• _Exercise description_
Every line in the records below that holds the word "product" is to be copied.

Extracted material Block Start

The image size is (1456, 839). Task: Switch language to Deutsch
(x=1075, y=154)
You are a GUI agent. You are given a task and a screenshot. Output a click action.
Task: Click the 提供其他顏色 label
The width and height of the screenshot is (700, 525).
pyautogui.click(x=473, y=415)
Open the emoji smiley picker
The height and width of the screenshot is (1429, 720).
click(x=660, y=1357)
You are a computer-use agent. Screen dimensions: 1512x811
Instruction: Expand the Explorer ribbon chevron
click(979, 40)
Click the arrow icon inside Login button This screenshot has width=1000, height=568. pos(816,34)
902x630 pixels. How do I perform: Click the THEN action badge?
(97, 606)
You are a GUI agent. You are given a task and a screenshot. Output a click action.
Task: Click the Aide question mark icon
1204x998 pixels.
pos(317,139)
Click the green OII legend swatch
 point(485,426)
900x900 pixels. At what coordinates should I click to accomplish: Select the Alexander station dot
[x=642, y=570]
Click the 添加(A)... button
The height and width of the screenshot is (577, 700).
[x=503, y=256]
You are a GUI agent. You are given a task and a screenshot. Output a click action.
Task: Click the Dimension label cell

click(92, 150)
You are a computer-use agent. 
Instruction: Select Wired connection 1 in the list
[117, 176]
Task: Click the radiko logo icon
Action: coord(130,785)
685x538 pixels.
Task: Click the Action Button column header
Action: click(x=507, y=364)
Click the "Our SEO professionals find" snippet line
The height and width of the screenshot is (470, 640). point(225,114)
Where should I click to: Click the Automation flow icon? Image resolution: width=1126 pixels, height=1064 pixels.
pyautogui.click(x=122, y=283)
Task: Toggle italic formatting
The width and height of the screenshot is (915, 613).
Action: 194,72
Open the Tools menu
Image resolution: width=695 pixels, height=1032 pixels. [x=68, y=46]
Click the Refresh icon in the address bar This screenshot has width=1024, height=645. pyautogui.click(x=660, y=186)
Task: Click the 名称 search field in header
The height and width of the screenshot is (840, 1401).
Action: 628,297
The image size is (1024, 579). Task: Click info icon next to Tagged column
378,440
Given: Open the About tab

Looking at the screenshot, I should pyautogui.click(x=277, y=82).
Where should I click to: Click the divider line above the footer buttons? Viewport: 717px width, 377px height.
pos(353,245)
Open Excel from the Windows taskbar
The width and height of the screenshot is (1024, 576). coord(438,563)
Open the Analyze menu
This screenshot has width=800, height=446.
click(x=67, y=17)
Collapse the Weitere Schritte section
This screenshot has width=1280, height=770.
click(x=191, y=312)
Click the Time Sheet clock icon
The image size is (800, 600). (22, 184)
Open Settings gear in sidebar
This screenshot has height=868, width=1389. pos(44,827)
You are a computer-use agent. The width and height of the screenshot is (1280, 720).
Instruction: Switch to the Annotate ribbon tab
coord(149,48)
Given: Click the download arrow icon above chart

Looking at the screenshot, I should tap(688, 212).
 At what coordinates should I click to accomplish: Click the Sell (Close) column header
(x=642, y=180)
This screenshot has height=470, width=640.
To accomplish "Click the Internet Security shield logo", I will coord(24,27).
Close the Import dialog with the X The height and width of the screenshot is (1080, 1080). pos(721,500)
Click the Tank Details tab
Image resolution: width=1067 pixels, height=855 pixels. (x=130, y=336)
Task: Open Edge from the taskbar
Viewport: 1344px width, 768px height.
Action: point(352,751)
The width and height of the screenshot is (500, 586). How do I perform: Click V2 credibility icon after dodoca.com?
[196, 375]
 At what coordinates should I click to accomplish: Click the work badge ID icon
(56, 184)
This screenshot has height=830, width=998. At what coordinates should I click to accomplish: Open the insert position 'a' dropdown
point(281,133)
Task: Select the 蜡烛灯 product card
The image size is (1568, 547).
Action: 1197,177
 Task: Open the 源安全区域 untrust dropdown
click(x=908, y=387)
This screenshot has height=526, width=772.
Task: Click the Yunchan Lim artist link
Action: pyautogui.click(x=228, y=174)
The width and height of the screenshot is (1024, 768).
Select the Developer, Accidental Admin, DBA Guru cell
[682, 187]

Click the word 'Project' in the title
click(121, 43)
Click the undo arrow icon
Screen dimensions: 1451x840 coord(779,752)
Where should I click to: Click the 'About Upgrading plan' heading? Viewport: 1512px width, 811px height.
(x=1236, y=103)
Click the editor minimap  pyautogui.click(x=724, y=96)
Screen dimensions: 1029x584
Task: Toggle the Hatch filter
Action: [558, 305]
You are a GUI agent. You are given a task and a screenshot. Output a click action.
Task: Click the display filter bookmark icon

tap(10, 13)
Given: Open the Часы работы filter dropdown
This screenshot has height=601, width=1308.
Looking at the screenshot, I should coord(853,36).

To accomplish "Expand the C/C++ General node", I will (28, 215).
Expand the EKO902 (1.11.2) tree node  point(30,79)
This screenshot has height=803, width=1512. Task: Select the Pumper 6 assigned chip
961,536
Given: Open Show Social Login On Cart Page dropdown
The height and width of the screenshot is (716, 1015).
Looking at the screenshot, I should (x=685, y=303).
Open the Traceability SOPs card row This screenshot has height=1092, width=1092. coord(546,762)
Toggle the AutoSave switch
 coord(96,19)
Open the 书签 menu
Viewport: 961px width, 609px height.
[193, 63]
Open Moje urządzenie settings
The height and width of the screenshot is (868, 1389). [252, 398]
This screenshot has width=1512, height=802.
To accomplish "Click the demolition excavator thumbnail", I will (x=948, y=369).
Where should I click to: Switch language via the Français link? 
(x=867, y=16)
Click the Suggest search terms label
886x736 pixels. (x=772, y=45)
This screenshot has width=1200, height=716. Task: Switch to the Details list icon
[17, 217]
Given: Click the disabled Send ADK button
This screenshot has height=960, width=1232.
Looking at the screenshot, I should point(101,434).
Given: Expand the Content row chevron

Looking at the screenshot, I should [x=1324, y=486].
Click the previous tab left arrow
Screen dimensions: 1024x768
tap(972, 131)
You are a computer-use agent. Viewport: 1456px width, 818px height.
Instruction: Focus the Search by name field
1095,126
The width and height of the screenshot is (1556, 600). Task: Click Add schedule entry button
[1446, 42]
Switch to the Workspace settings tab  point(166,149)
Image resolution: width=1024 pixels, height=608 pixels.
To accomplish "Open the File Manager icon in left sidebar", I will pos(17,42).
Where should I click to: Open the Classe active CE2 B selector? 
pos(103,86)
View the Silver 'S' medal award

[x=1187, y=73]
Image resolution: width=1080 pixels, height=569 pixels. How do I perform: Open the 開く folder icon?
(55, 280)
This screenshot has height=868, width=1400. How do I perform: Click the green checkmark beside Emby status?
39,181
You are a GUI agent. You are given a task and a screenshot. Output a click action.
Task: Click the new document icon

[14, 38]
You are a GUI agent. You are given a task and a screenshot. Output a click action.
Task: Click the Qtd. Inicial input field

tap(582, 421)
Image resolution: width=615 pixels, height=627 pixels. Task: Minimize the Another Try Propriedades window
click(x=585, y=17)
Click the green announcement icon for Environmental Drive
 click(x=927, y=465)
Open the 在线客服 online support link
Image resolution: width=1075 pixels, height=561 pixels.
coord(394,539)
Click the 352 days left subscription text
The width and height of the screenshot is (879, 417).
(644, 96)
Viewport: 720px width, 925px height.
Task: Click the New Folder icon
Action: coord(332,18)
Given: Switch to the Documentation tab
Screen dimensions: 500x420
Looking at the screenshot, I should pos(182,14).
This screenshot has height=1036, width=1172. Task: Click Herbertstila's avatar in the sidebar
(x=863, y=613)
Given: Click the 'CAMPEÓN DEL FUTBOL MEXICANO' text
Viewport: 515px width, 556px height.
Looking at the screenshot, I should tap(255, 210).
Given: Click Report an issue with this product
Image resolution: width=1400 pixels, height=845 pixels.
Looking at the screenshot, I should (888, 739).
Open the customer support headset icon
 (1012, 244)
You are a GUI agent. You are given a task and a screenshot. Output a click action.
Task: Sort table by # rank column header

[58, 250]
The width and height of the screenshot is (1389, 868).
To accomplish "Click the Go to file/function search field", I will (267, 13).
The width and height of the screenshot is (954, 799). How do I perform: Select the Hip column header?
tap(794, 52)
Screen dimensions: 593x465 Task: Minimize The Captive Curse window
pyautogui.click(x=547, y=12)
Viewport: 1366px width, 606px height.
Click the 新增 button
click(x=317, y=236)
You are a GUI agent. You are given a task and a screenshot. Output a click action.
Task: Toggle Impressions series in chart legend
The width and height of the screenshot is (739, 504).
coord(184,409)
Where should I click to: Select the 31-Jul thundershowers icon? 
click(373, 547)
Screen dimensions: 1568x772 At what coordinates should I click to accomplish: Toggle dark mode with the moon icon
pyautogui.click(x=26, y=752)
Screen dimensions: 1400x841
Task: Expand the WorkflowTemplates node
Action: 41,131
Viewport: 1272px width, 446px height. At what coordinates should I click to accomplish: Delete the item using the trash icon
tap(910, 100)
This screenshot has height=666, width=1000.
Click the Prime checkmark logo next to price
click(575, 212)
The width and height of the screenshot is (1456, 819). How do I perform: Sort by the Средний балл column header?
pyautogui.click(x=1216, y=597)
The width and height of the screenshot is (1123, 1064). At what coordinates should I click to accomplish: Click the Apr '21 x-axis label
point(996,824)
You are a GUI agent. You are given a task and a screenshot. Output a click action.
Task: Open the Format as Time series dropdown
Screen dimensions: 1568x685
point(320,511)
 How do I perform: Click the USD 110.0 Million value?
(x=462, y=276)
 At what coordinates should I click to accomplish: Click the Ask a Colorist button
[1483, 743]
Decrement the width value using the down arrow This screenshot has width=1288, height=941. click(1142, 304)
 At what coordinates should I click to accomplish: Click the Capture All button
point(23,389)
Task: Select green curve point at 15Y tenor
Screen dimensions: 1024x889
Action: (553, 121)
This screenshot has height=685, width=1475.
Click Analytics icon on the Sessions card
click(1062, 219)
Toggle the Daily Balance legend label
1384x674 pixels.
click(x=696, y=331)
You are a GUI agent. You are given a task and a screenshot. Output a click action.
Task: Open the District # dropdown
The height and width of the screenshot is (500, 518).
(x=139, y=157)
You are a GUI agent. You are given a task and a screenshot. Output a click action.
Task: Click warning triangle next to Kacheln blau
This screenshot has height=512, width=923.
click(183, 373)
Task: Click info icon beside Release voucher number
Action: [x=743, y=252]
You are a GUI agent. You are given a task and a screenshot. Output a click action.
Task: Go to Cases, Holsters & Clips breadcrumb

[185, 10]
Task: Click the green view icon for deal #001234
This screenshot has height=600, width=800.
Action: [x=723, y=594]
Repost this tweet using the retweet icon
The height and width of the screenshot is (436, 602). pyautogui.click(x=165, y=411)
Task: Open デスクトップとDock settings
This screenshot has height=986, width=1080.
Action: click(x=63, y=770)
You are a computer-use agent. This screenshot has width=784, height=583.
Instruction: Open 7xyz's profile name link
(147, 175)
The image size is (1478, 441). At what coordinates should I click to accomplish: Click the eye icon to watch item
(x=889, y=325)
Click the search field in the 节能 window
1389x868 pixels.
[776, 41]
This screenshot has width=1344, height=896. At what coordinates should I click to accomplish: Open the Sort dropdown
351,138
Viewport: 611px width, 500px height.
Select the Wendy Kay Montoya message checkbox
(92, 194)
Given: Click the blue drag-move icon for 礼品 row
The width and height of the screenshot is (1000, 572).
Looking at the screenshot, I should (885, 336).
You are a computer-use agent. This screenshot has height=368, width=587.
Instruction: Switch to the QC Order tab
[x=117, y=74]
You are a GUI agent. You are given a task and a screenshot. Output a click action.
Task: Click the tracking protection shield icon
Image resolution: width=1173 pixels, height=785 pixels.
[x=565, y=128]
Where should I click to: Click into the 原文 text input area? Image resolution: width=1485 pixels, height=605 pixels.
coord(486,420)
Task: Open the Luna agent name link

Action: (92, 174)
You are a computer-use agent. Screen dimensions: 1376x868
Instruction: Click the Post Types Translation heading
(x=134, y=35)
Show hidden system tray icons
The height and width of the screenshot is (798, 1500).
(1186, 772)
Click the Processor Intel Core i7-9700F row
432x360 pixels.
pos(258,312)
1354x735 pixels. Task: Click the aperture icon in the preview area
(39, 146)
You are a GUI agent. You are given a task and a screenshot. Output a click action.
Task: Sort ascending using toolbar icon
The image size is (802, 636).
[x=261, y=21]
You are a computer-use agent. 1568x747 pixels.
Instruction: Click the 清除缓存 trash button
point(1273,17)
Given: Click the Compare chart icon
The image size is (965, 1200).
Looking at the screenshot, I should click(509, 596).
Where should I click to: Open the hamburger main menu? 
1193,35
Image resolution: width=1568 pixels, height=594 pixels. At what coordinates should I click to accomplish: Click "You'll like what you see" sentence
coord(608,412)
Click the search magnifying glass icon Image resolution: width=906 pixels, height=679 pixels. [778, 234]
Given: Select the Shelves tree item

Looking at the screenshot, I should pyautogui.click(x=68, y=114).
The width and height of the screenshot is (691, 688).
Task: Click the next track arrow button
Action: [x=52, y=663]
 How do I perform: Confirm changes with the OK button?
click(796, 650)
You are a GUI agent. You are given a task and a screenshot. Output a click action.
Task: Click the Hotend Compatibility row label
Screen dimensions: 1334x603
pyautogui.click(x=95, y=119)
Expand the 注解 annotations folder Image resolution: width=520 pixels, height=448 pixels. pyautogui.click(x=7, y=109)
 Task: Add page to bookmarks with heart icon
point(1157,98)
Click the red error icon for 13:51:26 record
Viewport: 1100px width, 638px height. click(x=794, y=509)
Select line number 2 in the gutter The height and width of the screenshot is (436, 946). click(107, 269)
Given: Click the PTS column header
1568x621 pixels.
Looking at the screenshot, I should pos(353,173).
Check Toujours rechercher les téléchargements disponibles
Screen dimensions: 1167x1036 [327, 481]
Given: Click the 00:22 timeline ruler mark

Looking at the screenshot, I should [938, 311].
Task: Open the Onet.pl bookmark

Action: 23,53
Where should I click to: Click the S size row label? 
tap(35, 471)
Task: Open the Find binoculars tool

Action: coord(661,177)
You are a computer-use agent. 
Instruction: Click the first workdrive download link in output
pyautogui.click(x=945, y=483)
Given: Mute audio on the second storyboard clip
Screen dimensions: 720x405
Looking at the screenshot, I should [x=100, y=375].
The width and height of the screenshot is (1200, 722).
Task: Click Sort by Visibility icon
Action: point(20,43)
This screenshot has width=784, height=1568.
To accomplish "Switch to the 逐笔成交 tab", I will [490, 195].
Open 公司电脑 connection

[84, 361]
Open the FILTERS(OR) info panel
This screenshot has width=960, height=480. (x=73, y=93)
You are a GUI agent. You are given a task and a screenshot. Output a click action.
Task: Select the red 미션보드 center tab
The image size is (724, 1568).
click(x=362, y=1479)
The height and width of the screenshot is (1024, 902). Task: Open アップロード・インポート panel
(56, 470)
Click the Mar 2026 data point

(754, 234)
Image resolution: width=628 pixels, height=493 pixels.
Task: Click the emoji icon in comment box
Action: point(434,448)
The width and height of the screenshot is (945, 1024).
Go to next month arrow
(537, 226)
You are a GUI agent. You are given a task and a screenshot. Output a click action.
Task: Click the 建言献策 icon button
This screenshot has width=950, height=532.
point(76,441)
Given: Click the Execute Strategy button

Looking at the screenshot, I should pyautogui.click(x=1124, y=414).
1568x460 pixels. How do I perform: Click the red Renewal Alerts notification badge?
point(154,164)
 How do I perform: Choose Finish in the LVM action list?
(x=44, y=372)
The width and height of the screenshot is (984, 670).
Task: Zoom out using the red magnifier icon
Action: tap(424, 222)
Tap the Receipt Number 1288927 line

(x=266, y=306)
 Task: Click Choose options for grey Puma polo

Extracted material Block End

• _Written response_
Task: Select the 蜡烛灯 product card
Given: Click Report an issue with this product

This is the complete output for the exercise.